## Task goal:
Transcribe exactly, and only, the lines running from the one that contains "Open the 設定 settings menu" through the last line of the material. No pictures.

## Records shown:
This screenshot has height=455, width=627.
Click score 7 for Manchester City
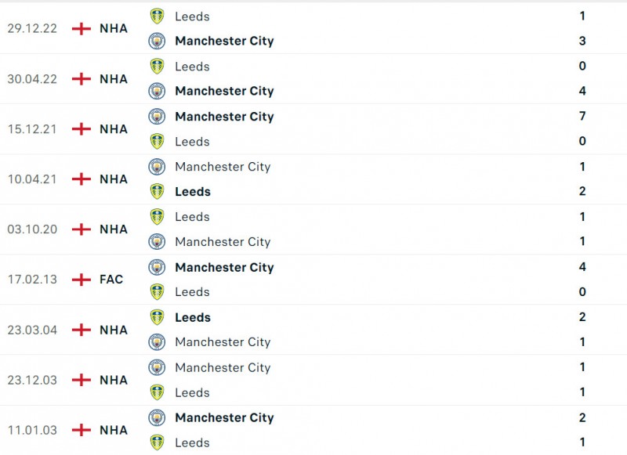(582, 116)
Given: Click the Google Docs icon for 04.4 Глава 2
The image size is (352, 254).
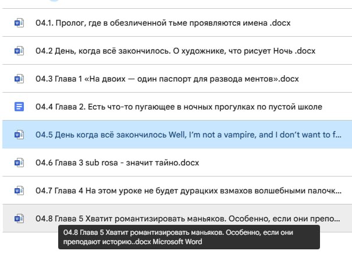Looking at the screenshot, I should [19, 107].
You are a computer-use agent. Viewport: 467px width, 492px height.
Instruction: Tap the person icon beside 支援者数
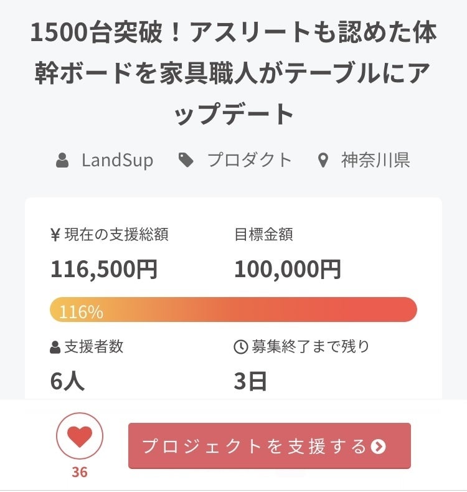55,348
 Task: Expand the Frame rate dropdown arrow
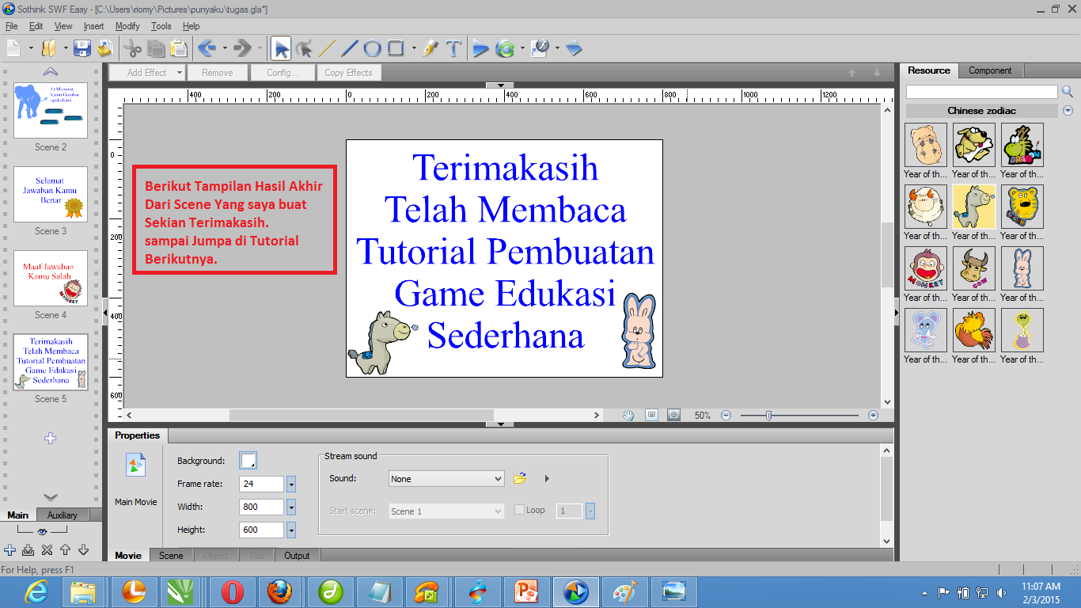[x=290, y=484]
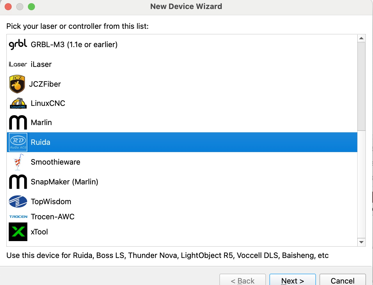Image resolution: width=373 pixels, height=285 pixels.
Task: Select the Smoothieware cocktail glass icon
Action: 18,162
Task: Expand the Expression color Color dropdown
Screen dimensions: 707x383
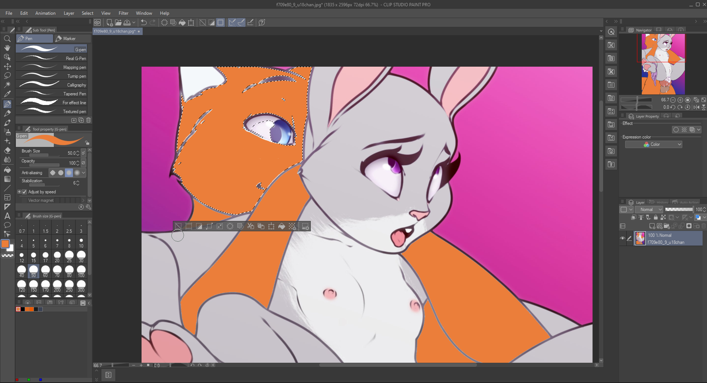Action: (x=654, y=144)
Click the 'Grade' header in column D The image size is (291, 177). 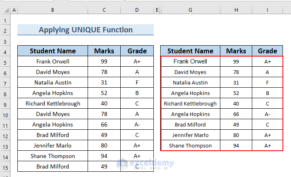pos(137,51)
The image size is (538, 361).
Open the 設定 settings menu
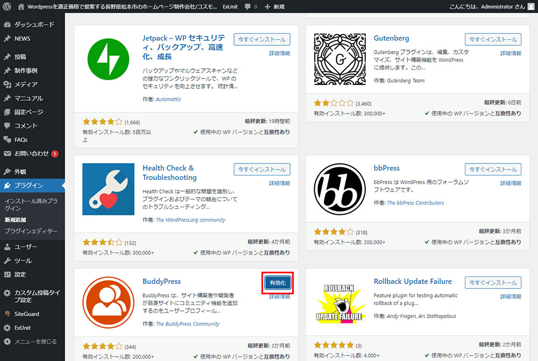(x=20, y=274)
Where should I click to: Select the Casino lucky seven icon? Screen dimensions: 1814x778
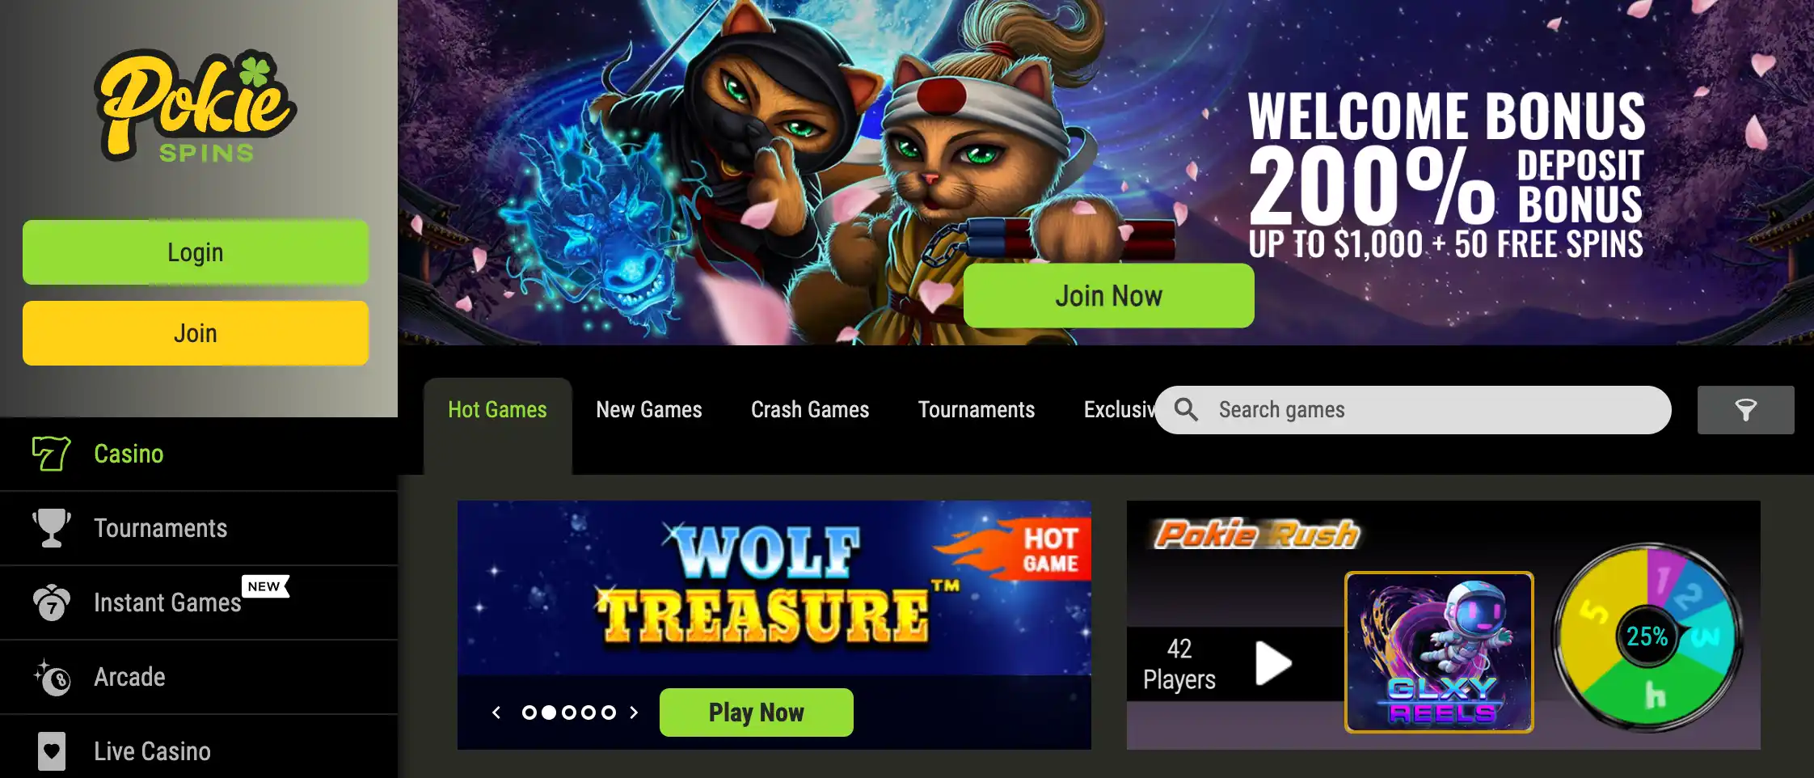51,454
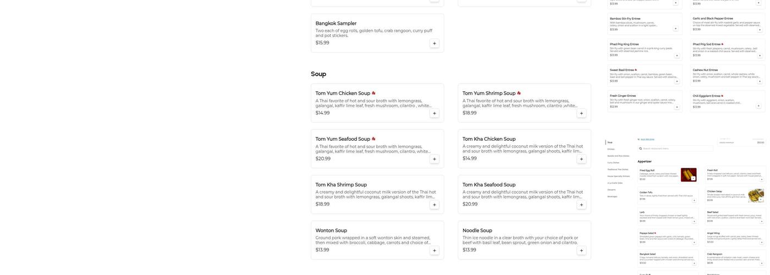Add Tom Yum Seafood Soup to order

click(435, 159)
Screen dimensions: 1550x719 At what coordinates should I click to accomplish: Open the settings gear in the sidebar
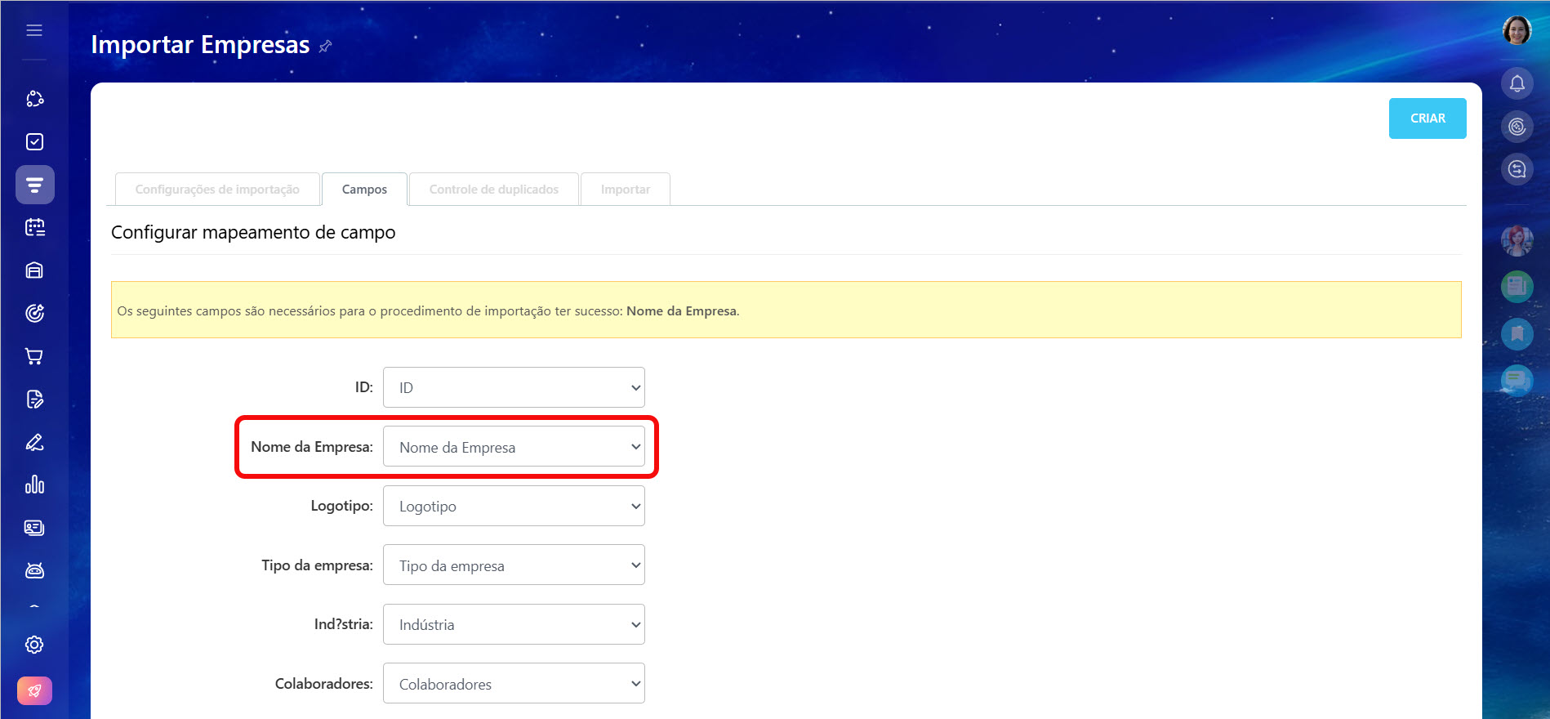(34, 645)
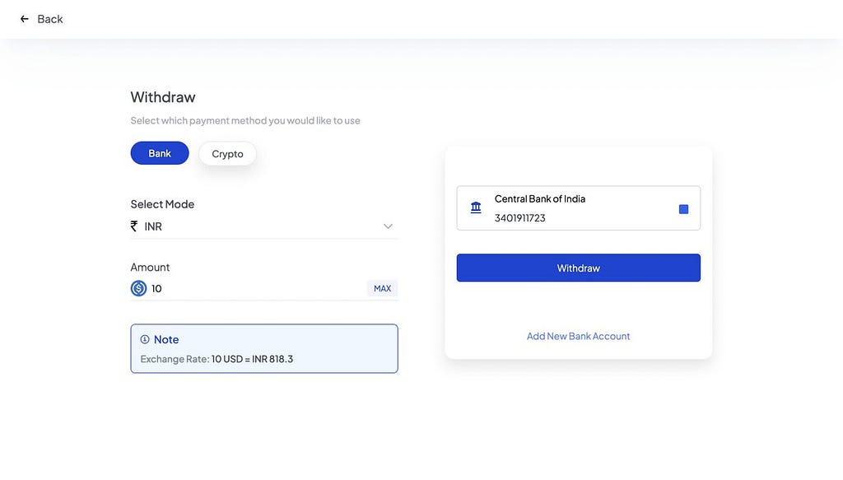This screenshot has height=480, width=843.
Task: Click the Exchange Rate note text
Action: click(x=217, y=359)
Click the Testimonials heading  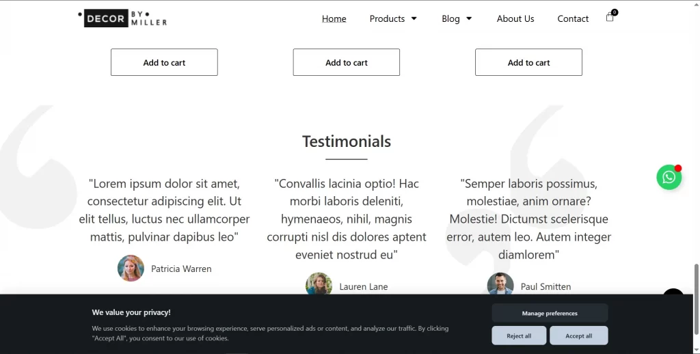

## Finished task:
Open the 設定 settings menu
(x=20, y=274)
Where should I click to: Select the Casino lucky seven icon? Screen dimensions: 1814x778
51,454
Add Tom Yum Seafood Soup to order

click(435, 159)
Screen dimensions: 1550x719 At what coordinates should I click to accomplish: Open the settings gear in the sidebar
(34, 645)
This screenshot has height=480, width=843.
Task: Click the Exchange Rate note text
Action: click(x=217, y=359)
Click the Testimonials heading  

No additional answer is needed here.